No conociendo la Sentencia al completo, incluidos los votos particulares ( discrepantes y uno concurrente), tampoco podemos saber las piruetas jurídicas que los magistrados han llevado a cabo para reconocer la constitucionalidad de esa norma con el artículo 32 de la Constitución pues con toda seguridad, si se preguntase a los redactores y votantes de la Constitución, en absoluto estaba pensada para otra cosa que para garantizar el derecho y la igualdad jurídica de hombre y mujer para contraer matrimonio entre sí. Pero con independencia de ello, el matrimonio desde el inicio de la vida humana como muestra de socialización ha estado, de forma natural, basado en el esquema hombre-mujer-hijos ( nazcan estos o no en su caso), y así lo han entendido todas las civilizaciones habidas que lo han preservado y distinguido de otro tipo de uniones o convivencias de otro tipo que, por tanto, NO SON MATRIMONIO...
Aunque se nos argumente la existencia actual tanto de parejas homosexuales estables (serán uniones civiles pero no matrimonios, igual que no lo son las parejas de hecho aunque se inscriban en los registros pertinentes) como de países que reconocen como matrimonio la unión homosexual, de una parte el número de éstos que aceptan tal condición como matrimonio es mínimo dentro de los 193 que a la fecha forman parte de las Naciones Unidades; de otra, en relación con las parejas homosexuales, lo que pueda ser corriente ( es decir que está en uso, más o menos concurrente), no lo convierte en normal, a menos que se trate de razonar en base a principios relativistas y fundamentados en la ideología de género.

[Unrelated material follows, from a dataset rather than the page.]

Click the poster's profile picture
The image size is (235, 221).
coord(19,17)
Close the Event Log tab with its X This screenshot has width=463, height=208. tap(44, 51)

Lo cierto es que la aprobación de la Ley 13/2005 en su día impidió el debate público, abierto y libre sobre la conveniencia ( jurídica, social, económica, humanística...) de considerar la unión homosexual equivalente al matrimonio, pero la Sentencia del T.C. no va a impedir que se impulse tal controversia. A estos efectos, el cambio de criterio del PP con respecto a la aceptación del mal llamado matrimonio homosexual, y por tanto su previsible aquietamiento y no derogación del actual texto del Código civil referido al matrimonio ( si el T.C. entiende que es una cuestión de legalidad ordinaria también es constitucional naturalmente la norma existente que consideraba matrimonio solamente a la comprometida unión heterosexual), tal actitud tendrá como consecuencia positiva una nueva movilización de la sociedad civil, y en este sentido el Presidente del Foro de la Familia, D. Benigno Blanco ya ha anunciado la intención de promover una Iniciativa Legislativa Popular ( ya tenemos experiencia en ello) para restablecer el matrimonio como unión específica para el hombre y la mujer, estable y comprometida, ya que tal y como ha afirmado ...lo que queda bajo el nombre matrimonio en el Código civil es algo irreconocible, sin contenido serio alguno y que no se adecúa para nada a la voluntad matrimonial de la inmensa mayoría de los españoles... Y sobre tal propósito, exigiremos a los políticos, especialmente a los del P.P que se pronuncien individualmente a favor o en contra del restablecimiento del matrimonio como unión específica entre hombre y mujer.
El T.C. podrá decidir si una ley se ajusta o no a la norma constitucional, pero evidentemente no es quien para juzgar si una ley aprobada es buena para nuestra sociedad; como desde el Foro de la Familia entendemos que la ley 13/2005 es una ley NEFASTA para España, seguiremos luchando por su derogación. La Sentencia del T.C. pues, no es más que un punto y seguido, no el punto final como se pretende, para continuar con la defensa de la familia y de su base de partida, el matrimonio entre hombre y mujer, comprometido y estable.